=== Provided data ===

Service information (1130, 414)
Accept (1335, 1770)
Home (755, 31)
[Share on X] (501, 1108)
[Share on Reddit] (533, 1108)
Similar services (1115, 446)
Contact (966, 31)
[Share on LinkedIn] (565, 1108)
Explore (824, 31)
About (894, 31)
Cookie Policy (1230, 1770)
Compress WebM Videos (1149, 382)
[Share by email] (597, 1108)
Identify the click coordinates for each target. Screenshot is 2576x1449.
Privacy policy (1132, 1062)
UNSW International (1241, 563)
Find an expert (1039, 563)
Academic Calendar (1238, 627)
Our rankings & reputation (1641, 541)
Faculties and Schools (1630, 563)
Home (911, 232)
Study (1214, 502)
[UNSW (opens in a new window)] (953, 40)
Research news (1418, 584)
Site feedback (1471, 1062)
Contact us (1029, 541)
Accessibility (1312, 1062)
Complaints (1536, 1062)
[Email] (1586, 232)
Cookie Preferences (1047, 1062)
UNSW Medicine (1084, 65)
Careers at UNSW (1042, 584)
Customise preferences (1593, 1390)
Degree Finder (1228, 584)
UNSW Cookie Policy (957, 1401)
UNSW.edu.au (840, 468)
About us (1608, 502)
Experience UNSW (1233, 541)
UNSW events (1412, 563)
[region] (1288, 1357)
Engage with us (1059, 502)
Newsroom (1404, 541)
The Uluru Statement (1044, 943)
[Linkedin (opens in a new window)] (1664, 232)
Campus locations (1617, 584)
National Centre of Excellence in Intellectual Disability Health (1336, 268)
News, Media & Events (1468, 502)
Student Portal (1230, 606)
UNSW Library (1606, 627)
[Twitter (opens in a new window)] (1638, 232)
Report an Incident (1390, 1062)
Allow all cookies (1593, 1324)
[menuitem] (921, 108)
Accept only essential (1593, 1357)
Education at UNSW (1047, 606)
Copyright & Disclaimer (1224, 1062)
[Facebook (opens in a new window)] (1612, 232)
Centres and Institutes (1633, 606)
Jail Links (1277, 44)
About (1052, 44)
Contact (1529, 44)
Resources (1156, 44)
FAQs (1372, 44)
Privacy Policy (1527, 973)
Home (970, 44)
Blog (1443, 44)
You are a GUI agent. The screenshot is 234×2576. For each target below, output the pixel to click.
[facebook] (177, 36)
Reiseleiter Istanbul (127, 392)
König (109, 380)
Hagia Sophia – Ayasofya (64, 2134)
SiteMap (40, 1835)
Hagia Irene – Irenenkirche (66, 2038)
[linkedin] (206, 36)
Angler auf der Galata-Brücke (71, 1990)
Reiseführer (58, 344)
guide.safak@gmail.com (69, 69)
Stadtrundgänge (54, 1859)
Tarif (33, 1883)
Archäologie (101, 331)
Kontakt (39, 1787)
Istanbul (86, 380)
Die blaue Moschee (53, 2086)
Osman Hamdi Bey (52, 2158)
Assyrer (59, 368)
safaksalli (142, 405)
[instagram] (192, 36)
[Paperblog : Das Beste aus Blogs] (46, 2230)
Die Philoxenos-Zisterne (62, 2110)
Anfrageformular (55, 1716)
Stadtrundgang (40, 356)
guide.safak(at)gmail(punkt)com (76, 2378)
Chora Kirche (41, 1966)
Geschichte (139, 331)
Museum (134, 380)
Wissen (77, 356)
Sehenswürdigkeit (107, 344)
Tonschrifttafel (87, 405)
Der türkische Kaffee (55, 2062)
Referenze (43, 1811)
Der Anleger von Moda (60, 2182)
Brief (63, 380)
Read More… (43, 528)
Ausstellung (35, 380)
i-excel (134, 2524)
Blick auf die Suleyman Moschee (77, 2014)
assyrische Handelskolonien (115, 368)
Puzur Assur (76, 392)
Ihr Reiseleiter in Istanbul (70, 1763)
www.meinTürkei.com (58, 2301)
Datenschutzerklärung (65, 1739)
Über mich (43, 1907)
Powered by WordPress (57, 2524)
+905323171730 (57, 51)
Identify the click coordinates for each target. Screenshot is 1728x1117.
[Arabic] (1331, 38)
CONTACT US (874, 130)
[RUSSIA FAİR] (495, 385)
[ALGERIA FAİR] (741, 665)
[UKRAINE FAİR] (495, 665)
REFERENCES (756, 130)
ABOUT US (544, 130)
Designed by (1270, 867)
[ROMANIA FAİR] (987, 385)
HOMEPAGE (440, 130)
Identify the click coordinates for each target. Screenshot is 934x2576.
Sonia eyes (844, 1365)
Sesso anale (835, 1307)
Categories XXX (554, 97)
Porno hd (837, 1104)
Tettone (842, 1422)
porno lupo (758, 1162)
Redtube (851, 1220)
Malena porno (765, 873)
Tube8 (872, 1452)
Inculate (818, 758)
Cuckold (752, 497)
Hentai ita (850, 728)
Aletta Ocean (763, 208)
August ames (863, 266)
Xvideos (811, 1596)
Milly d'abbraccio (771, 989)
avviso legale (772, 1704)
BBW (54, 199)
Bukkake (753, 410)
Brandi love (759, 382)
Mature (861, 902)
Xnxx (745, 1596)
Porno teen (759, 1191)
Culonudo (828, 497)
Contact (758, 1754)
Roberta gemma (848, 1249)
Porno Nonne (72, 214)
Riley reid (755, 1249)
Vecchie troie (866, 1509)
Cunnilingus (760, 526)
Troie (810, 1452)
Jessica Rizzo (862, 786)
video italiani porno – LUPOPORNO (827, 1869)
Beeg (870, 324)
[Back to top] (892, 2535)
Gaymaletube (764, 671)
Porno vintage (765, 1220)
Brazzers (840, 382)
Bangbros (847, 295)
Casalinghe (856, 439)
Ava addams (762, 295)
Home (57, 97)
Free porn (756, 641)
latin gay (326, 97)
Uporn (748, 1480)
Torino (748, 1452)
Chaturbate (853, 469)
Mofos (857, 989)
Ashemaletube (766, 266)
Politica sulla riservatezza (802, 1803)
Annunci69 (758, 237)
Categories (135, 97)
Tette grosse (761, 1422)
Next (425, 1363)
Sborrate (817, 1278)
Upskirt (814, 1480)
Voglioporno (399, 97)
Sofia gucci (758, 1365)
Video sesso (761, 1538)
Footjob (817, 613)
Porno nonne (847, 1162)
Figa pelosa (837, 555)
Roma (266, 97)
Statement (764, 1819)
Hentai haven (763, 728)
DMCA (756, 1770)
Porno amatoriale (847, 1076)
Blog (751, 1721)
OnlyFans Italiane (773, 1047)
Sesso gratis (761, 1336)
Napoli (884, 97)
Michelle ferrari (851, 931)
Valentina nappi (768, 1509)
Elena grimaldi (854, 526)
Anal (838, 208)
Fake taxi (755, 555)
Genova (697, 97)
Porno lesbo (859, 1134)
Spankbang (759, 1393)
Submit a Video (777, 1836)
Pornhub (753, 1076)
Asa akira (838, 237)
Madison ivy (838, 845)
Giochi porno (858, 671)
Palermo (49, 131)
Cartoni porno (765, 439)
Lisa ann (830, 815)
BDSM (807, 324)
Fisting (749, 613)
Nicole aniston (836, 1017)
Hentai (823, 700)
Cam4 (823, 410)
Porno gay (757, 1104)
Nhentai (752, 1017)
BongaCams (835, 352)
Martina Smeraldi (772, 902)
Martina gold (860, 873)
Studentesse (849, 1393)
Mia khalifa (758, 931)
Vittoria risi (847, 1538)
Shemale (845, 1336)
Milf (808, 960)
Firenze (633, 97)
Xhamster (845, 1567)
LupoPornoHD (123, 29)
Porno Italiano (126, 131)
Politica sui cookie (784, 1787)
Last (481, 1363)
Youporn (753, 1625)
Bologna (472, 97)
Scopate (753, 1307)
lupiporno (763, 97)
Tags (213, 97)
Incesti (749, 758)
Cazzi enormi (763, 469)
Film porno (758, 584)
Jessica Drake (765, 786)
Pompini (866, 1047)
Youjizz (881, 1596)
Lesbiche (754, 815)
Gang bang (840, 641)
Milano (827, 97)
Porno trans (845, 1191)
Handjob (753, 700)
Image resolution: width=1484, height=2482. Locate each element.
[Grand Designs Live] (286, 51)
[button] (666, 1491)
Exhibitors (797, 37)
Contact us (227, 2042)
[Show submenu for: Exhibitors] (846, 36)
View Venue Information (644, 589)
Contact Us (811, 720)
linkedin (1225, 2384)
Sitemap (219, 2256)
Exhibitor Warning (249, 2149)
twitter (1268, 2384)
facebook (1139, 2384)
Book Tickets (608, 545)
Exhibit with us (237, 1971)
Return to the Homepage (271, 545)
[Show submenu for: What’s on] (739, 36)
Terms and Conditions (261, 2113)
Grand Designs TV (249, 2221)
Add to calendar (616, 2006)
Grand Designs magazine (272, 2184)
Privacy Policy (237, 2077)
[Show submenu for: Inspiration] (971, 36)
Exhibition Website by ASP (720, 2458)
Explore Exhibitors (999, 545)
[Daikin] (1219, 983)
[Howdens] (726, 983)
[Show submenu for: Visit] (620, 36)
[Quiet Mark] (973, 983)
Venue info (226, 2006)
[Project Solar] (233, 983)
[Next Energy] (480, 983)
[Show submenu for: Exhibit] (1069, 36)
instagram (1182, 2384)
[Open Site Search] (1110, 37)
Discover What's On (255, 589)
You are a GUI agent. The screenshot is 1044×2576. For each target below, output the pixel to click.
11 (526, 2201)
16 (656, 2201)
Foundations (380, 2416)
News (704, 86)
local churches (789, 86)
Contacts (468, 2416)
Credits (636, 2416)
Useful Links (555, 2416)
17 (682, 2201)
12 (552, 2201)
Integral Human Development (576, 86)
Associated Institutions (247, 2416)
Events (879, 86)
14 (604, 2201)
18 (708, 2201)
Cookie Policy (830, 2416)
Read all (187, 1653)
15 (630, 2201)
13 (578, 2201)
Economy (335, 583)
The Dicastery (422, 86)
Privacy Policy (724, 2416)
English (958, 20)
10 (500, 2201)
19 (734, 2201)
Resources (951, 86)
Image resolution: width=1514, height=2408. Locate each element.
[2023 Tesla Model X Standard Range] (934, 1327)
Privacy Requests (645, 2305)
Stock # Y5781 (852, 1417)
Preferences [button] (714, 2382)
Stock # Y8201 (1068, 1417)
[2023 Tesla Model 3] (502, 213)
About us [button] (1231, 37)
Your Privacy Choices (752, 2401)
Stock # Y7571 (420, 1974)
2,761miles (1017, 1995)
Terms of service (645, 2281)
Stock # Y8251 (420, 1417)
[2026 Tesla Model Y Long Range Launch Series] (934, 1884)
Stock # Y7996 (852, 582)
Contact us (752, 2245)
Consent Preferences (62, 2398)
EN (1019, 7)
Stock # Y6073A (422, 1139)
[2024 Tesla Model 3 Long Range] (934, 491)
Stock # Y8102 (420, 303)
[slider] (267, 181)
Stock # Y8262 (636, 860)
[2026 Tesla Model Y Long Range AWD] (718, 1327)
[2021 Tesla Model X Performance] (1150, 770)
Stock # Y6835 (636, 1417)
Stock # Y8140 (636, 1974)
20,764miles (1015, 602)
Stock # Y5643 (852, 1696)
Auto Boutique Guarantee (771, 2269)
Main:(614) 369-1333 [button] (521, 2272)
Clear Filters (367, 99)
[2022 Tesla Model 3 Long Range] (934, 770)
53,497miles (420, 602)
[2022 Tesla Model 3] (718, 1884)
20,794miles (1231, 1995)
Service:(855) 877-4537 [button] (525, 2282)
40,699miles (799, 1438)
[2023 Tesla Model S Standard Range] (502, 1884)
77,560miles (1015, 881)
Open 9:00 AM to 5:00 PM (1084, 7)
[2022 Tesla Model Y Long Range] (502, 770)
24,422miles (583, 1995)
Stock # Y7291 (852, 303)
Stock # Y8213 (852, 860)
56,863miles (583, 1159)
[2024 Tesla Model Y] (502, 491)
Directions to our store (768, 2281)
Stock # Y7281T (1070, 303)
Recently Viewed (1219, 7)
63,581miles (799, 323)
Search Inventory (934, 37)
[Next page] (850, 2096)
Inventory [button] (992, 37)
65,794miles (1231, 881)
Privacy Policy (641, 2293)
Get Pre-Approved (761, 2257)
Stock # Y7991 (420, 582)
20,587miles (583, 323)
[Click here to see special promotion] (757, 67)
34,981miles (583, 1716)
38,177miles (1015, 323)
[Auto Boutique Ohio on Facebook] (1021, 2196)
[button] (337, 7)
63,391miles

===

What you will do: Lines from the one containing "Stock # Y8251 (420, 1417)" through the last line of the data above are the only output wanted; restate them exactly.

Written reply:
Stock # Y8251 (420, 1417)
[2026 Tesla Model Y Long Range Launch Series] (934, 1884)
Stock # Y7996 (852, 582)
Contact us (752, 2245)
Consent Preferences (62, 2398)
EN (1019, 7)
Stock # Y6073A (422, 1139)
[2024 Tesla Model 3 Long Range] (934, 491)
Stock # Y8102 (420, 303)
[slider] (267, 181)
Stock # Y8262 (636, 860)
[2026 Tesla Model Y Long Range AWD] (718, 1327)
[2021 Tesla Model X Performance] (1150, 770)
Stock # Y6835 (636, 1417)
Stock # Y8140 (636, 1974)
20,764miles (1015, 602)
Stock # Y5643 (852, 1696)
Auto Boutique Guarantee (771, 2269)
Main:(614) 369-1333 [button] (521, 2272)
Clear Filters (367, 99)
[2022 Tesla Model 3 Long Range] (934, 770)
53,497miles (420, 602)
[2022 Tesla Model 3] (718, 1884)
20,794miles (1231, 1995)
Service:(855) 877-4537 [button] (525, 2282)
40,699miles (799, 1438)
[2023 Tesla Model S Standard Range] (502, 1884)
77,560miles (1015, 881)
Open 9:00 AM to 5:00 PM (1084, 7)
[2022 Tesla Model Y Long Range] (502, 770)
24,422miles (583, 1995)
Stock # Y7291 (852, 303)
Stock # Y8213 (852, 860)
56,863miles (583, 1159)
[2024 Tesla Model Y] (502, 491)
Directions to our store (768, 2281)
Stock # Y7281T (1070, 303)
Recently Viewed (1219, 7)
63,581miles (799, 323)
Search Inventory (934, 37)
[Next page] (850, 2096)
Inventory [button] (992, 37)
65,794miles (1231, 881)
Privacy Policy (641, 2293)
Get Pre-Approved (761, 2257)
Stock # Y7991 (420, 582)
20,587miles (583, 323)
[Click here to see special promotion] (757, 67)
34,981miles (583, 1716)
38,177miles (1015, 323)
[Auto Boutique Ohio on Facebook] (1021, 2196)
[button] (337, 7)
63,391miles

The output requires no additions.